With this media consumption landscape, we can say that there is a fairly high interest in news and information in the country. According to data from the Reuters Institute Digital News Report (Newman et al., 2019: 102–103), 61 per cent of Portuguese people say they are “very much” or “much” interested in news, and 25 per cent of them say they look for news more than six times a day. Inversely, 41.5 per cent say they are tired of the high quantity of news they permanently face. Portugal also scores very high in the Reuters report rankings on trust in news: 58 per cent of Portuguese people say they trust in the news most of the time (only Finland scores higher with 59%), although only 27 per cent trust news when it comes to them via social media (Newman et al., 2019: 20–21).
Television continues to be the main source of news and information (58%), followed by the Internet (30.9%, including social media) with radio and press far behind (5.8% and 3.8% respectively). The relative importance of television is much higher among older people, while younger people increasingly prefer the Internet and social media as a source for news. The main way people access online news is through social media (26.3%) which is higher than access through news websites (20.4%). One of the reasons to do so is to escape any direct payment. Only 7.1 per cent of Portuguese people admit to having paid for news online in 2018. This was one of the lowest figures among the 38 countries monitored by DNR, with the average being 13 per cent. Not surprisingly, 47.2 per cent of Portuguese people regularly use a news aggregator, with Google News used more than any other (36.1%). All this helps to explain why news outlets are having more and more problems with their business since they lose money in two ways. They are selling their product or service to fewer people, and they have less advertising because advertisers tend to prefer platforms such as Google, Facebook, Instagram, and so on.
The way to access news is also changing rapidly. 62.3 per cent of users prefer to do this using a smartphone (in 2015, they were only 34%), while 57 per cent use a computer (they were 78% in 2015) (Cardoso et al., 2019).
The overwhelming presence of television has relevant consequences for the business too as its share of advertising is much higher than the share for newspapers, radio, or even the Internet (see Table 7). Although things are changing in this domain, with growing advertisement on the Internet, they are not changing rapidly enough to affect television’s market share.

Entries provided:
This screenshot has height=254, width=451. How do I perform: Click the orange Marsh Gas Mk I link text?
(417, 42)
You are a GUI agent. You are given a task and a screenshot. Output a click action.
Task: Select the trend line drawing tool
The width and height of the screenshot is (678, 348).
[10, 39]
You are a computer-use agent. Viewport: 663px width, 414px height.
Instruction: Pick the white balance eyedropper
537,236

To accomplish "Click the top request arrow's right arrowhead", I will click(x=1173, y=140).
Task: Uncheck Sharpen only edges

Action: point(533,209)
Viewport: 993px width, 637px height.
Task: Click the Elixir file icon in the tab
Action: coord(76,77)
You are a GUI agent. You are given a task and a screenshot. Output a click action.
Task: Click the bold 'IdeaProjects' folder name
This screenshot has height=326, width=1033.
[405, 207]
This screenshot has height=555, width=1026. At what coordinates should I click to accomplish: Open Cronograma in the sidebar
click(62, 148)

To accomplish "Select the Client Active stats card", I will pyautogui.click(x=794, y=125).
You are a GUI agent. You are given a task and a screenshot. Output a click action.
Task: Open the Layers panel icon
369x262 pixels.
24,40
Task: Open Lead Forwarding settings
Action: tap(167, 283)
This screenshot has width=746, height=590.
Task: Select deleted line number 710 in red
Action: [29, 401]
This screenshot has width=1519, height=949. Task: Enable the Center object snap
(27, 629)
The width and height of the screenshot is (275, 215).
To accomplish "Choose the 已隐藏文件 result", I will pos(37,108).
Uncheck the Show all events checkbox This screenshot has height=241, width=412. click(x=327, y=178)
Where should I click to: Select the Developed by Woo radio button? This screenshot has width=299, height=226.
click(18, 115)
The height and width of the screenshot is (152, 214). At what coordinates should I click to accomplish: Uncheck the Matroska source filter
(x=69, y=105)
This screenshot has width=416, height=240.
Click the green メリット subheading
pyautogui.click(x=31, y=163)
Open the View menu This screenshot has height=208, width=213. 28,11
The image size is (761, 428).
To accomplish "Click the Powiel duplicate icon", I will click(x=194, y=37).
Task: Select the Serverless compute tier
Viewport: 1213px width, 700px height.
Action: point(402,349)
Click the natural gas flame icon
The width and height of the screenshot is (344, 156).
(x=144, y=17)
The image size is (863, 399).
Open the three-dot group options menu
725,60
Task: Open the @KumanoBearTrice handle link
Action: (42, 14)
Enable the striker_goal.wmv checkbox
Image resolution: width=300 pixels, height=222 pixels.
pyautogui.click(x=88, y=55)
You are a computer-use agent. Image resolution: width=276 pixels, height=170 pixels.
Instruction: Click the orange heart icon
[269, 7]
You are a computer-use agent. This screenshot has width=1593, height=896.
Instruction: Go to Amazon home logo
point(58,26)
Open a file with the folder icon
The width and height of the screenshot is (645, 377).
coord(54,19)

Objective 1: Echo the passage on news consumption in Portugal between "The overwhelming presence" and "television’s market share.", inclusive.
Objective 2: In the entries between their first line and the line holding "Action: coord(76,77)", inclusive, switch "screenshot" to "image" and change nothing else. Output only those lines.

Full output 1:
The overwhelming presence of television has relevant consequences for the business too as its share of advertising is much higher than the share for newspapers, radio, or even the Internet (see Table 7). Although things are changing in this domain, with growing advertisement on the Internet, they are not changing rapidly enough to affect television’s market share.

Full output 2:
This image has height=254, width=451. How do I perform: Click the orange Marsh Gas Mk I link text?
(417, 42)
You are a GUI agent. You are given a task and a image. Output a click action.
Task: Select the trend line drawing tool
The width and height of the image is (678, 348).
[10, 39]
You are a computer-use agent. Viewport: 663px width, 414px height.
Instruction: Pick the white balance eyedropper
537,236

To accomplish "Click the top request arrow's right arrowhead", I will click(x=1173, y=140).
Task: Uncheck Sharpen only edges

Action: point(533,209)
Viewport: 993px width, 637px height.
Task: Click the Elixir file icon in the tab
Action: coord(76,77)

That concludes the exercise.